Assignment →
Could the records below please be retyped exactly, with their pictures left out?

(Records from a data source)

★ ★ ★

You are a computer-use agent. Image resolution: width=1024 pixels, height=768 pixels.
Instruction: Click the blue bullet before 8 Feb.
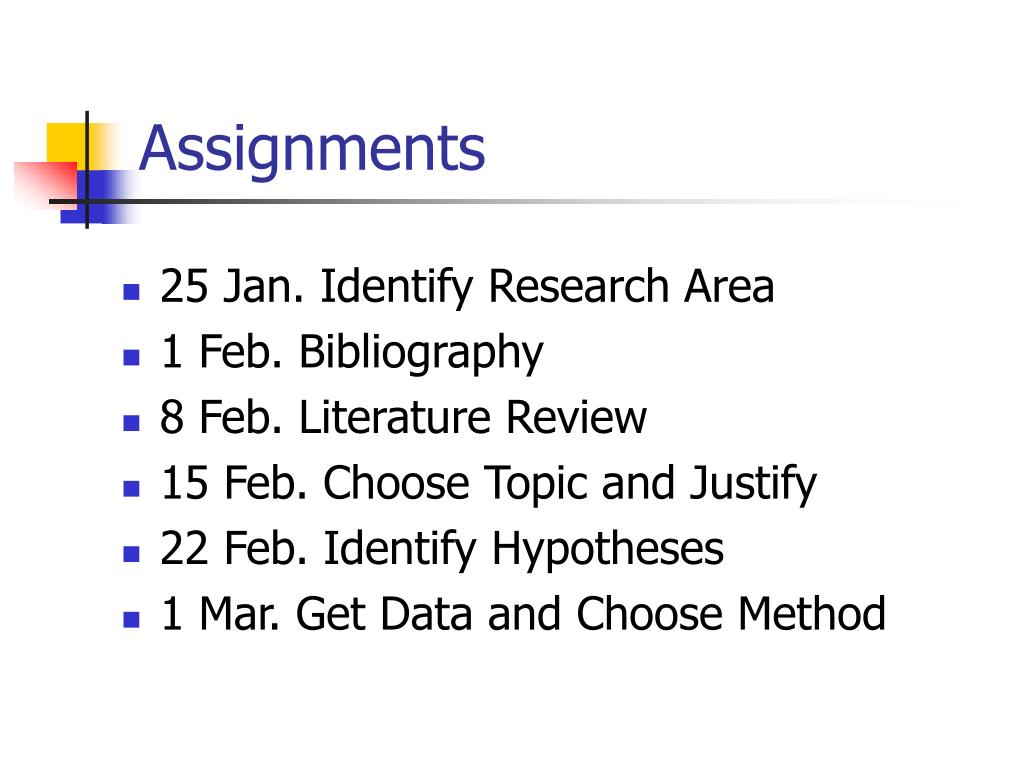[x=131, y=423]
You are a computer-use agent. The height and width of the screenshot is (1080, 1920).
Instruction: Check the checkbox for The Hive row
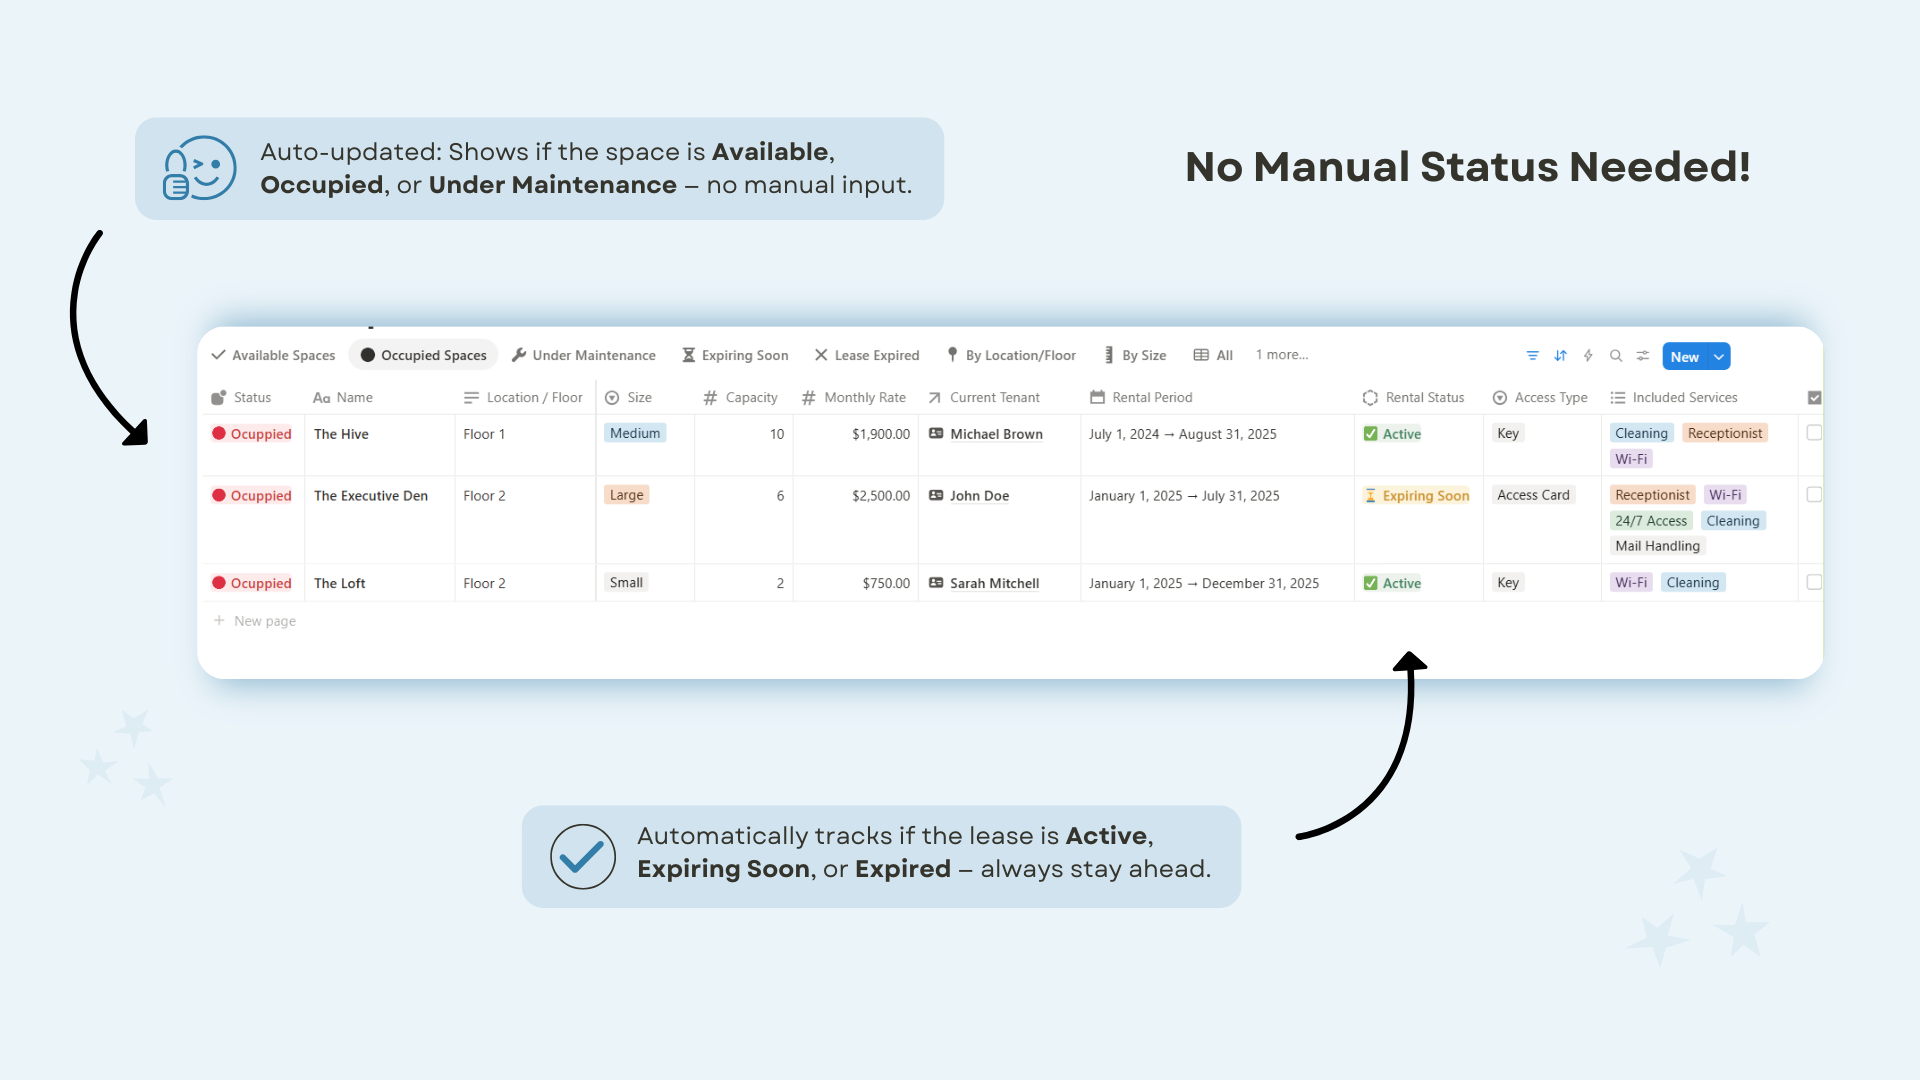[1814, 433]
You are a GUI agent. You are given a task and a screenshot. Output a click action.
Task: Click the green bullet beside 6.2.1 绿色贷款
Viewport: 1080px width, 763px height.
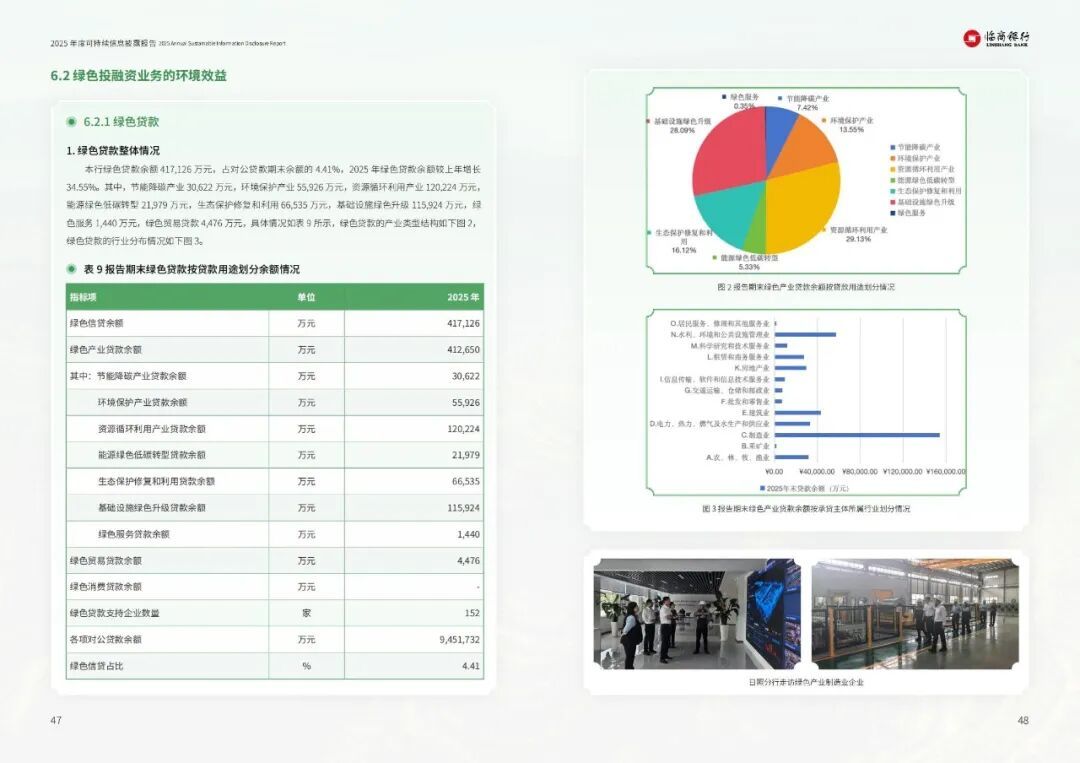71,122
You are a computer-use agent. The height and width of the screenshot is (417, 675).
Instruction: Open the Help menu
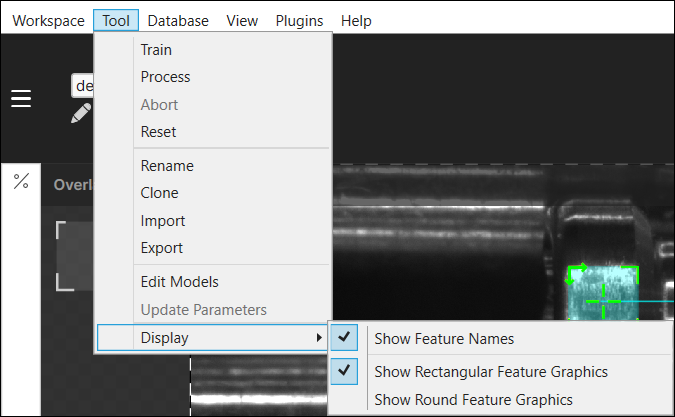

★ ★ ★

Result below →
You are a computer-use agent. Image resolution: width=1024 pixels, height=768 pixels.
Instruction: Click the blue bullet before 8 Feb.
[x=131, y=423]
You are a computer-use agent. The height and width of the screenshot is (1080, 1920).
Instruction: Check the checkbox for The Hive row
[1814, 433]
You are a GUI agent. You are given a task and a screenshot. Output a click action.
Task: Click the green bullet beside 6.2.1 绿色贷款
Viewport: 1080px width, 763px height.
71,122
You are a computer-use agent. The height and width of the screenshot is (417, 675).
Instruction: Open the Help menu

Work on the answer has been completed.